Um exemplo prático é a inclusão em programas sociais de famílias com crianças sem alimentação, sofrendo violência. “No momento, aquelas com suspeita de contaminação, se não receberem atendimento diretamente nos serviços públicos precisarão da atuação dos conselhos tutelares”, disse Ariel.

Isolamento

Ariel chamou atenção para o fato de que agressões e violências tornam-se mais comuns em meio a medidas restritivas, como o isolamento das famílias em suas casas. Tanto é que recentemente a Unicef também alertou para o problema.

https://nacoesunidas.org/covid-19-criancas-enfrentam-risco-maior-de-abuso-e-negligencia-em-meio-a-medidas-de-contencao/

Isso acontece, segundo ele, porque as pessoas ficam mais tempo em casa, e os conflitos domésticos aumentam. Pessoas mais vulneráveis – mulheres, idosos, crianças e adolescentes, pessoas com deficiências – ficam subjugadas aos agressores.

“Além da tensão, depressão e alcoolismo, que se intensificam em razão da crise de saúde, humanitária, econômica e social. Um barril de pólvora para as violências domésticas. Em geral, 70 % das violências contra crianças e adolescentes ocorrem nas próprias residências”, disse Ariel.

É assim porque, com o isolamento social a situação tende a piorar. E os agressores sabem que os serviços policiais, sociais, de proteção e judiciais estão funcionando precariamente nesse período.

Ariel destacou ainda que as mazelas sociais tendem a se agravar diante da incompetência dos governos municipais, estaduais e federal – até porque, segundo ele, os serviços e programas sociais já estavam sofrendo intenso processo de precarização nos últimos quatro anos.

Cuidado

Lembrando que o isolamento social é preventivo e para garantir a vida das pessoas, principalmente dos idosos e pessoas com doenças crônicas, que podem morrer diante da contaminação, o ex-integrante do Conanda lembrou que a Constituição Federal determina que o Estado brasileiro promova o bem de todos.

Assim, as políticas sociais mais que nunca precisam ser priorizadas. “Só um Estado forte e não o estado mínimo podem dar respostas efetivas nesse momento. Renda básica mais do que nunca é necessária. E para garanti-la deve-se não só taxar, mas confiscar as grandes fortunas.”

“Em momentos de colapso social e humanitário interesses individuais devem ser restringidos em nome dos interesses públicos e coletivos. Quem acumulou fortunas, imóveis e poupanças deve sucumbir aos interesses sociais coletivos. Está dentro das provisões constitucionais do estado brasileiro de promover o bem de todos e a dignidades das pessoas.

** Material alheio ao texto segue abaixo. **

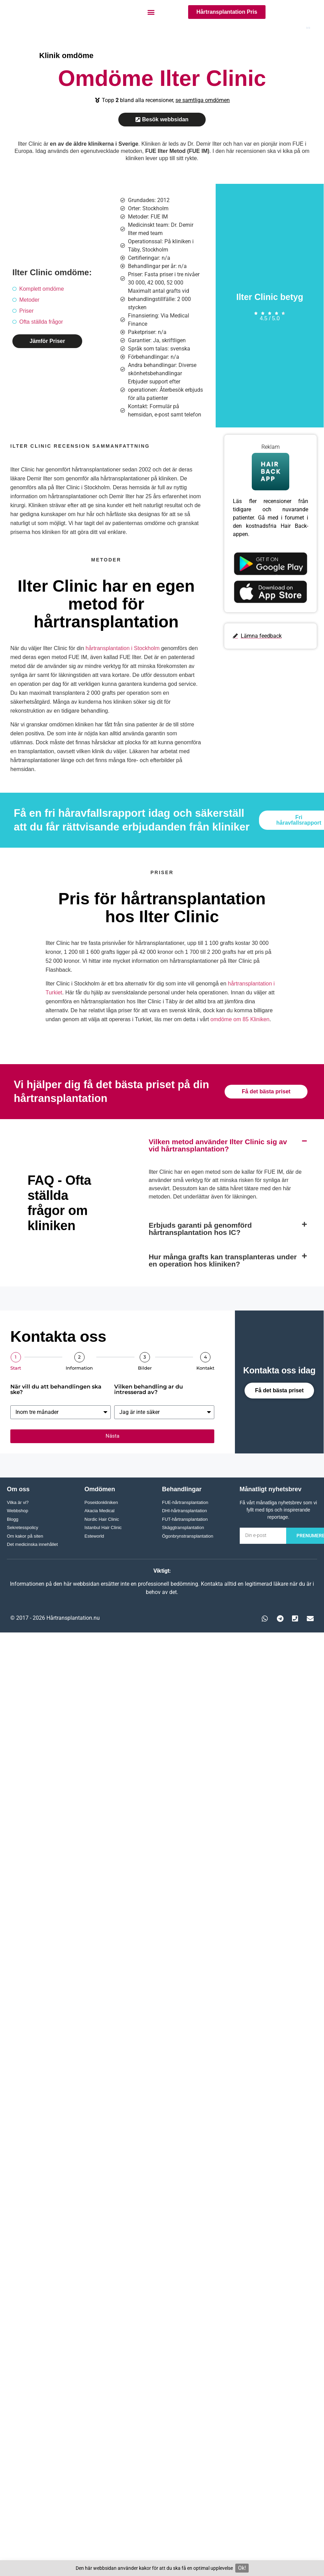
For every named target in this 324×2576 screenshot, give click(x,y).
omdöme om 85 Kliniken (240, 1019)
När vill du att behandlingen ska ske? (55, 1389)
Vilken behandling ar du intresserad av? (148, 1389)
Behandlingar (182, 1489)
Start (15, 1368)
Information (79, 1368)
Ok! (242, 2568)
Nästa (112, 1436)
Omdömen (100, 1489)
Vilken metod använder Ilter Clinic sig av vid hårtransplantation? (218, 1145)
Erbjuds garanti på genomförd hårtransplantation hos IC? (200, 1228)
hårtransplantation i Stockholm (123, 648)
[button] (151, 12)
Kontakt (205, 1368)
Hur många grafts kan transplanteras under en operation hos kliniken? (223, 1260)
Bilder (145, 1368)
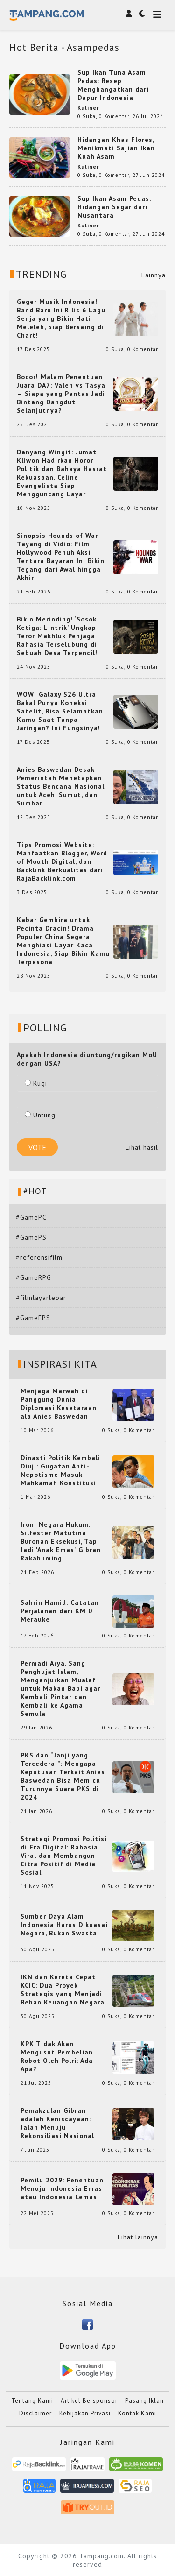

Além da previsão expressa de taxação das fortunas que nunca foi colocada em prática desde a Constituição de 1988″.

Ariel lembrou ainda que as autoridades de saúde recomendam isolamento, quarentena e distanciamento social, mas que as pessoas em situação de rua continuam pelas ruas. “As medidas voltadas ao acolhimento das crianças, adolescentes e famílias em situação de rua são urgentes. Manutenção da alimentação escolar ou pagamento em dinheiro para suprir. Muitas crianças e adolescentes dependem da alimentação das creches e escolas. Hotéis e prédios privados e públicos devem ser utilizados para acolher as pessoas. Elas nas ruas podem ser contaminadas e também podem transmitir para outras pessoas.”